Today, I got to go on the Laguna Beach Charm House Tour–the 39th annual–with my friend, Carey. Our friends, Cindy and Mark Evans, whose amazing home and garden were on the tour, gave us tickets! How nice is that? (Click HERE to see the Evan’s garden, which I featured in a previous post.)
There were six homes on the tour–bungalows, craftsmen, modern–and I was mainly interested in what was outside the houses. They all had lovely landscaping and gardens, but this is the only one where I pulled out my camera. It’s a 1926 Garden Cottage that has been owned and tended by the same family for the last 42 years. (We weren’t allowed to take photos inside the homes.)
The Charm House tour raises money for Village Laguna, a community organization that has fought for years to preserve the unique village character of Laguna Beach. The group isn’t popular among everyone in town, however, especially some of the newer residents who sometimes forget what attracted them to this coastal town in the first place–unique, charming homes, a sense of character and history,
and unparalleled natural beauty.
Despite Village Laguna’s best efforts,
many of the Laguna homes like this have been torn down or “renovated” into McMansions.
The woman smack in the center of this photo is the indefatigable Charlotte, a Village Laguna crusader who spent countless hours cajoling the owners of these unique homes to allow hundreds of strangers to tramp through them for the cause. Check out that line!
In the front yard on the left, this playful aviary houses doves.
Here’s another view of the aviary and the giant bamboo.
If you go back and look at the front of the house, you can see where these Paolo Soleri windbells hanging on the front. Learn more about these bell on Carey’s personal Web site, One Laguna Life.
The red paint on the fence and trim were the perfect contrast to the plants, like these cacti.
Creative container gardens like these were all over the porches and yards.
Another sweet little container of succulents.
Now we are in the generously sized backyard,
which was bright and sunny despite all the large trees on the property.

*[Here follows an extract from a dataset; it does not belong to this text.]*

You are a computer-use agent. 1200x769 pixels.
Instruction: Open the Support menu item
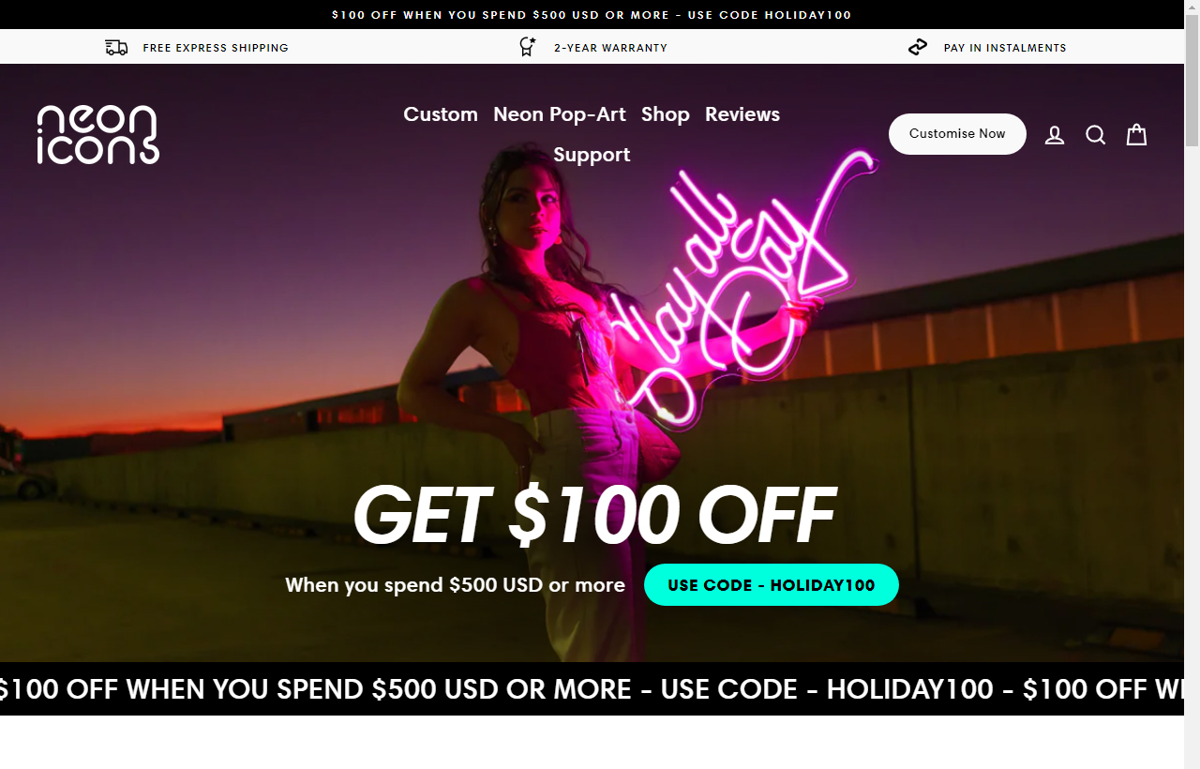pyautogui.click(x=592, y=155)
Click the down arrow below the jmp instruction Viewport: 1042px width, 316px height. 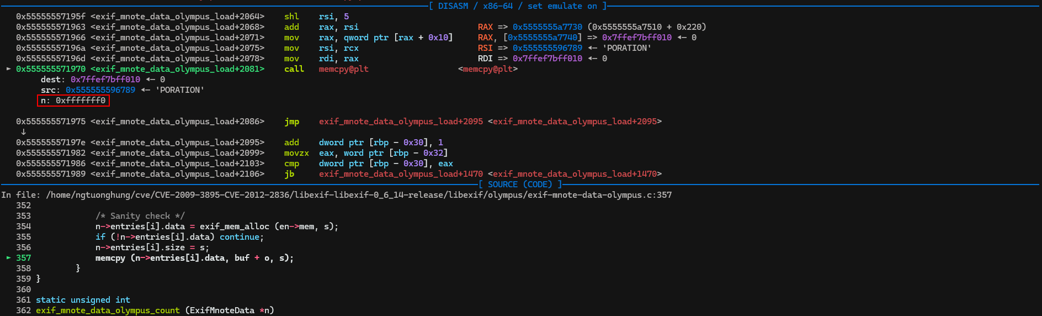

The eclectic, untamed plantings were grounded by classic sculptures
like this who were watching over the yard.
It rained this morning, which is unusual for mid-May, but then cleared to a perfect, sunny day.
The owners had the yard cordoned off in places so I couldn’t always get as close as I wanted, but there were plenty of little stone and brick pathways to access most of the plantings.

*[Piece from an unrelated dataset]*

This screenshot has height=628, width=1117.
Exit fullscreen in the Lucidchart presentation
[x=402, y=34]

Like I wish I could have gotten a closer look at this little garden shed in the way back.
Their kitty, named Eleanor, didn’t seem at all bothered by the throngs of visitors.

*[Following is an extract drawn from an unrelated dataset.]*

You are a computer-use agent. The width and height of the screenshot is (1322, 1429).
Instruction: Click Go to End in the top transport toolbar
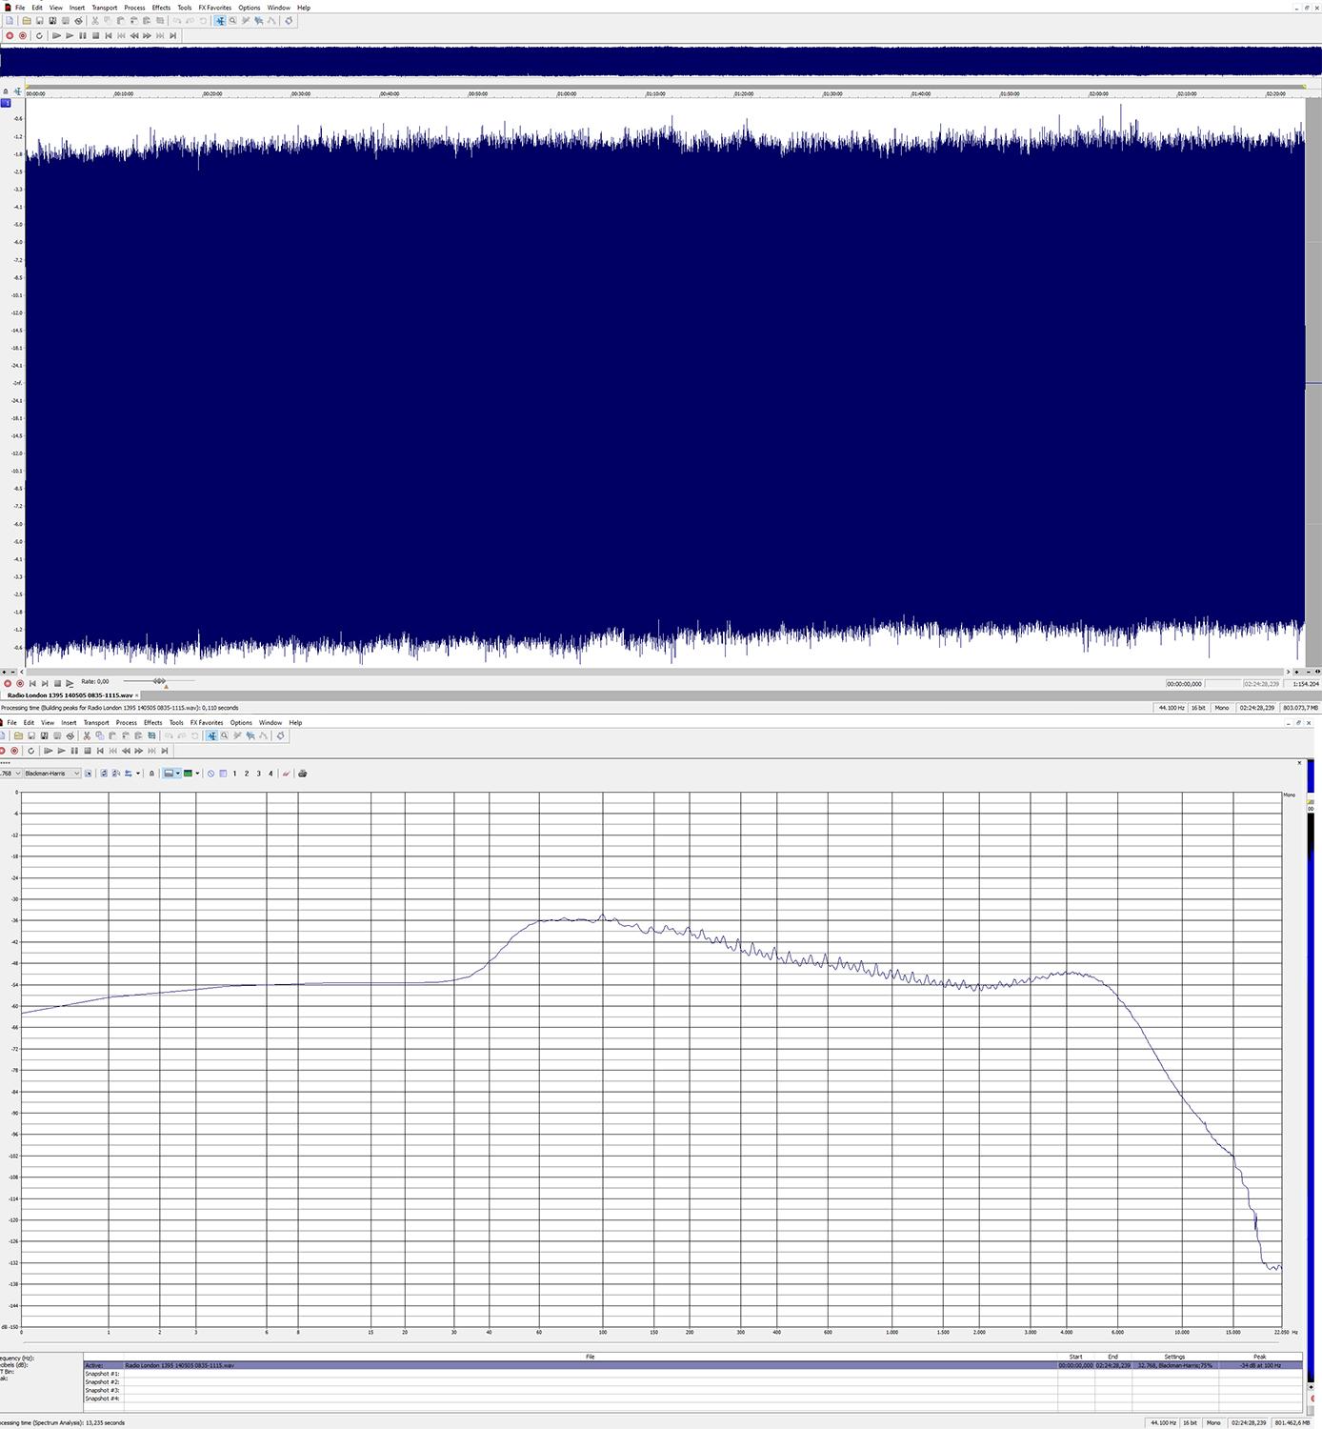[172, 36]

This giant cactus must have been at least 30 year old.
This is the side yard. You can bet these ferns were here long before the current “vertical garden” craze.
More from the side of the house.
Everywhere you looked, tons of flowers, very happy flowers.
I know this tour took so much work, and would not have happened without an army of volunteers and the generous homeowners. Exploring homes and gardens like these help us all remember what we have, and how it’s worth the effort to protect it!
Because once a little bungalow like this is gone, it’s gone forever.